An awakening offense helped, too. Orlando Arcia delivered a two-run double with two outs in the second inning before Yelich and Domingo Santana drove in a run apiece in a decisive seventh inning that saw D-backs manager Torey Lovullo use three relievers behind starter Patrick Corbin. The second of those relievers, left-hander Chafin, threw one pitch, a fastball high and tight that Yelich lined the opposite way for a 3-2 lead.
The late runs made a winner of Guerra, who couldn't command his splitter but delivered a quality start of six innings, three hits and two earned runs with mostly fastballs, logging four walks and three strikeouts. Guerra held Arizona hitless before a seven-batter, two-run fourth inning that tied the game into the seventh.

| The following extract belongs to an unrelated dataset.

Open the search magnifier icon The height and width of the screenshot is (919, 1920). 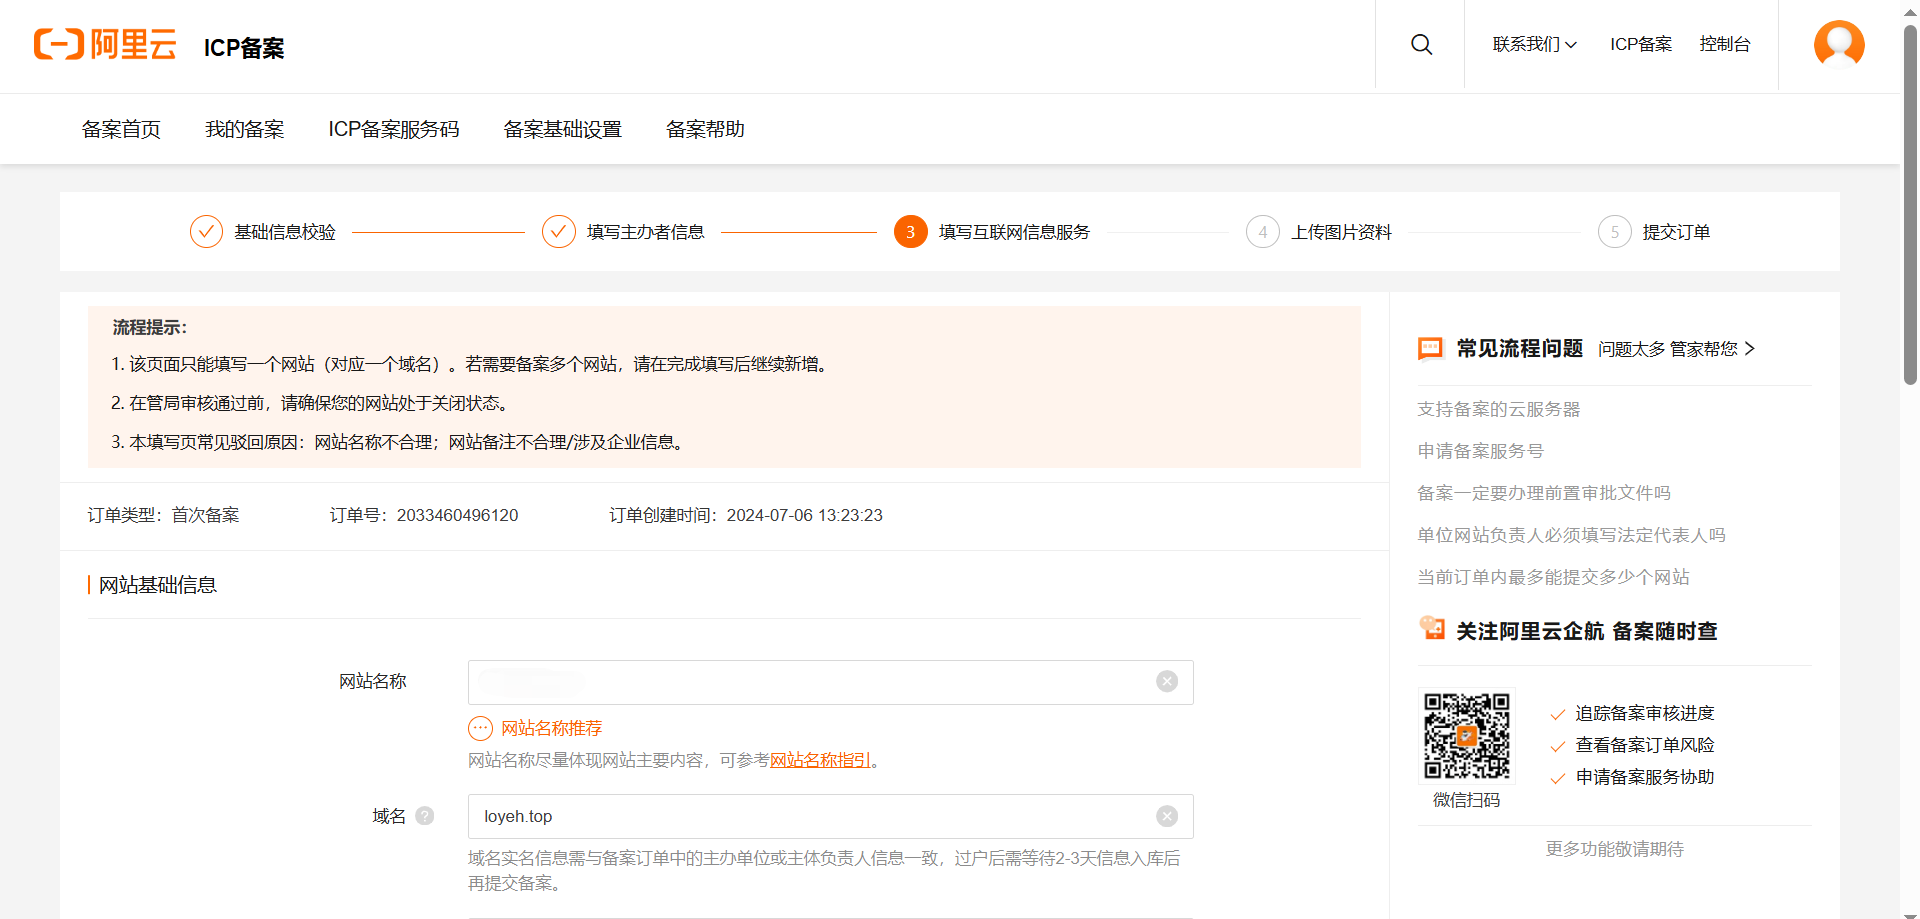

"We really needed it," said Brewers manager Craig Counsell of Guerra's six full frames, after no Milwaukee starter did so in the four preceding games at Coors Field. "It was a lot of fastballs tonight, and a good fastball. A very good fastball."
MOMENTS THAT MATTERED
Opportunity knocks: Switch-hitting Villar was 3-for-21 this season as a right-handed batter, so it was no surprise when he was not in the original lineup against the left-hander Corbin. But Villar was called into duty when Ryan Braun was scratched with a stiff back, and he made the most of the at-bats with a pair of singles from the right side of the plate off Corbin before his solo homer batting left-handed in the ninth off Noel Salas.
"I should have had him in the original lineup? Is that what you're saying?" Counsell said.
The dagger: In less than a week with the Brewers, Saladino has already made an impression. Monday marked his first opportunity to flaunt his speed, circling the bases in 15.53 seconds, according to Statcast™, to beat the last Brewer to hit an inside-the-park home run -- Arcia last June 17 -- by a cool one hundredth of a second. More important, Saladino extended a three-run lead to five runs, meaning a switch from closer Corey Knebel for the bottom of the ninth inning to Williams. Knebel just returned last week from a stint on the disabled list for a hamstring injury.
"Everything you've got. Turn it on," Saladino said of his sprint. "It doesn't happen very often, so you have to dig a little deeper than normal."
HE SAID IT
"Everybody has been aggressive. We've attacked every hitter. That's why we have each other's backs, no matter what. That goes for the team in general. I mean, we're going until the ballgame's over. We see what we have, and we think we can definitely do something." -- Hader, who saw the Brewers improve to 15-0 when he pitches
The Brewers have won five straight Jhoulys Chacin starts, and they'll try to make it six in a row when the veteran right-hander matches up against Zack Greinke and the D-backs at 8:40 p.m. CT on Tuesday night at Chase Field. Thanks to better command of his signature slider, Chacin has a 2.89 ERA over his last six starts, including those five Brewers wins in a row. Both pitchers are facing former teams: Greinke pitched for the Brewers in 2011-12, and Chacin for the D-backs in 2015.